Hello, here is the data I am given to work with:

Angle A=30 deg

Side a=3

Angle B=unknown

Side b=unknown

Angle C=unknown

Side c=4

So I know that I can take the 3/sin30 = 4/sinC

Rearranging that, I am left with SinC = Sin(30)(4)/3 which can further be simplified to 41.81 deg.

So does having two acute angles (30 deg. and 41.81 deg) account for the fact that it is ambiguous? Since we do not know the obtuse angle in the first place, which enables us to that think when we find out that angle C is acute, and we already have an acute angle, there is the possibility that it could actually be obtuse?

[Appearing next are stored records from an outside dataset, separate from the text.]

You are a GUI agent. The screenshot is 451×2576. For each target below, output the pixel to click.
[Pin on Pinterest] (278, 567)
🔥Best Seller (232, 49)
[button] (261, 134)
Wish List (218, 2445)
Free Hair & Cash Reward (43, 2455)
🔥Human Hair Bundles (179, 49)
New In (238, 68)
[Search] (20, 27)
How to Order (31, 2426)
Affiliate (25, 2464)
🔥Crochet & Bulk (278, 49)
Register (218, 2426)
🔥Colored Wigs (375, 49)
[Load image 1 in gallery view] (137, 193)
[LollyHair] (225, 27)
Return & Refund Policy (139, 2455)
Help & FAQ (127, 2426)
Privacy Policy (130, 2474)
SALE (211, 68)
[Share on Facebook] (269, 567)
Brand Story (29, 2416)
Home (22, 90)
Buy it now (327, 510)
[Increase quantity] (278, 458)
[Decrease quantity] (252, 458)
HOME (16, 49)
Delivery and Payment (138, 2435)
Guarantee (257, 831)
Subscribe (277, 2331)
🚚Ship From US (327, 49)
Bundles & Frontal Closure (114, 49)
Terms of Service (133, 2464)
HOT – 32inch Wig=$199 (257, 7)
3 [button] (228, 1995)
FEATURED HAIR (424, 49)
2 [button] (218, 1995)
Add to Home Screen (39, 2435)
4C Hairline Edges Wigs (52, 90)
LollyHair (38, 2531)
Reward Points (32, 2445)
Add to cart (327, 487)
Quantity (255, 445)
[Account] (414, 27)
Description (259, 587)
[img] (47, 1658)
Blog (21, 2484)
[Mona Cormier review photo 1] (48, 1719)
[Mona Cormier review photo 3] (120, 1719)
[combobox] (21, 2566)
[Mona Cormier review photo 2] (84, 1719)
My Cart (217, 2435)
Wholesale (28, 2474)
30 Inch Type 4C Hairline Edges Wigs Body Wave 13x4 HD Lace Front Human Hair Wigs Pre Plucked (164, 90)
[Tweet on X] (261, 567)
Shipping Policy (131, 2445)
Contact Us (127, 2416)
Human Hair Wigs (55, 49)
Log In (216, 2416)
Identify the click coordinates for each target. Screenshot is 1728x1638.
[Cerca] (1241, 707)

Also, I do not understand this part of the explanation in the book to this problem:

"Since angle C lies in a triangle a=30 deg. we must have that C greater than 0, but less than 150. There are two angles of C that fall in this range and have SinC = 2/3: C = (2/3) radians approx. 41.81 deg. and c = pi - arcsin (2/3) radians approx. 138.19 deg.

So I can comprehend the first sentence, but in the rest of the sentences I do not understand why they throw in pi and radians. I know pi is equal to 180 deg., but why did they throw in pi and radians so suddenly?